Seniors and Pets: A Wonderful Combination
When you, as an older person, decide to get a pet, whether a rescue animal or one from a particular breeder, there are certain factors you should consider.
What do you want from your pet? Do you want to take long walks outdoors? Are you physically capable of managing a big dog, or would a lap dog be a better choice at this time of life?
The other factor about the size of the dog in relation to health is that a dog may be cute and little, but some seniors have found that the bending down to pick up the tiny ones can be hard on aging backs. Test to see if the dog can jump up on your lap without help.
If your dog is sick, can you lift it into the car for a vet trip? Are you steady on your feet? An excited dog can quickly wrap its leash around your feet. Many people, young and old, have fallen in that manner.
Dogs are the greatest catalysts for more physical activity in their owners. According to Warren Eckstein, a pet psychologist, simply walking the dog can be beneficial to pets and their owners.
"Walking a dog for 10 minutes at a time can help seniors work toward the goal of 150 minutes of weekly aerobic exercise, recommended by the Centers for Disease Control and Prevention," Eckstein says.

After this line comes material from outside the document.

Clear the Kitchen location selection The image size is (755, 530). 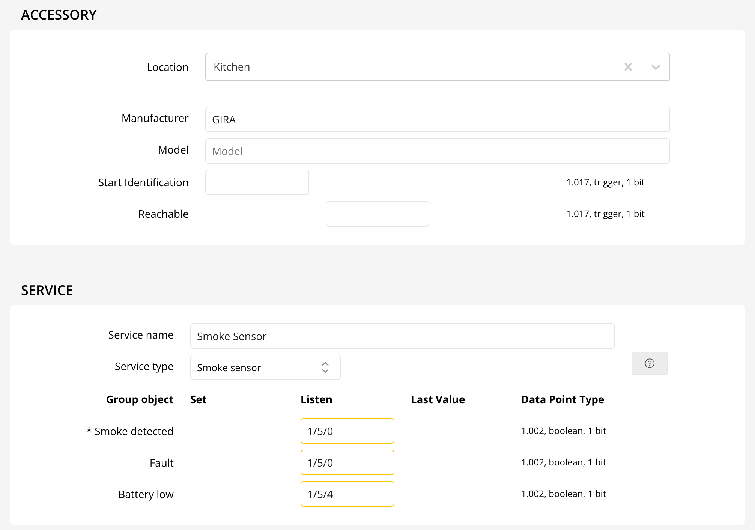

Where you live can be a very limiting factor. If you have moved into a smaller living space or a senior living center, you may want to foster a dog for a couple days.
Ellen Hermann, a six year volunteer at PAWS, tells me that a person recently brought a dog back because of constant barking. The would-be owner lived in an apartment and the other occupants were not happy with the barking. Luckily, that story did have a happy ending as a new "bark collar" was tried with success and the woman was able to keep the dog.
Some shelters, such as PAWS will allow you to try fostering for a couple of days to see if the animal will adapt to your lifestyle and you to its ways. Also in relation to living space, do you have to use stairs or an elevator to get outside for the dog to go to the bathroom?
In consideration of taking the dog outside, you'll want to think about the weather. Taking a dog out three or four times a day in nice weather may be a pleasant break in your routine, but in a winter such as we've had this year — it is a chore. First you collect the boots, the coat, etc. for yourself and then the leash and/or a coat for the pet.
And you may have to arrange shoveling or sweeping of the sidewalk before you venture out. The making of pathways for the pet may cost more also if you are unable to do it yourself.
Speaking of cost, Hermann says one of the questions for dog adoption at PAWS is, "Can you afford $650-$1200 annually to maintain a dog? An emergency upwards of $500?"Another consideration says Hermann is whether you have back up family or friends to take the dog if you become ill or need to travel.
If you are elderly, have you considered that some dog breeds might outlive you by several years? Can you make arrangements for the pet to have a home after you are gone?
Some shelters try to match older people with older dogs or cats. The animals have gone through their puppy and kitten stages and through the "crazy teen' years. A calmer, mellower animal may yet bring years of joy to its owner. A cat is a good choice for older persons because they require less care, other than keeping the litter boxes clean. A cat can stay alone if you need to leave for a day or so, if you provide plenty of food, water and kitty litter.
Researching type of breeds can prevent disappointment later. Do you want a dog that doesn't shed a lot? Grooming can be time consuming as well as expensive if the dog must be clipped and bathed often. Many of the small breeds can be high-energy also.
Who doesn't love a puppy or kitten? Remember how much time it takes to train a puppy? What about all the chewing? Can you move quickly enough to get that object from the dog's mouth that he just picked up?
Cats are definitely less maintenance. Cats do however give the same emotional benefits to their owners. It has been shown in studies that just stroking a cat's fur can calm a person and bring a smile to his face. Cat owners, according to the researchers at the University of Minnesota, have a one-third lower risk for heart attack than non-cat owners. This is attributable to their ability to reduce stress and anxiety.
On vetstreet.com I found an interesting article on "The 5 Best Dogs for Your Golden Years" by Gina Spadafori, March 5, 2013. In it she talks about The French Bulldog, the Maltese, the Poodle, the Pembroke Welsh Corgi and the Schipperke. The last one (that I had never heard of) is a breed that was originally developed for onboard living as a ship's ratter from Belgium. I'll bet you didn't know that did you?
My only purpose in all this is to point out the many benefits of pet ownership for the senior set, but at the same time, get you to consider all the responsibilities and commitments that accompany a new companion. Although I concentrated on dogs and cats mostly, there are benefits to other creatures as well.
Birds are mentioned in the advice for older pet seekers as being interesting and possibly conversational. You may be able to teach a parrot or parakeet to speak if you are patient enough.
Surprisingly, fish are the most stress reducing of the pet realm. Watching fish can lower stress levels, calm a racing mind and reduce blood pressure. Perhaps that is why you see them in waiting rooms at medical offices.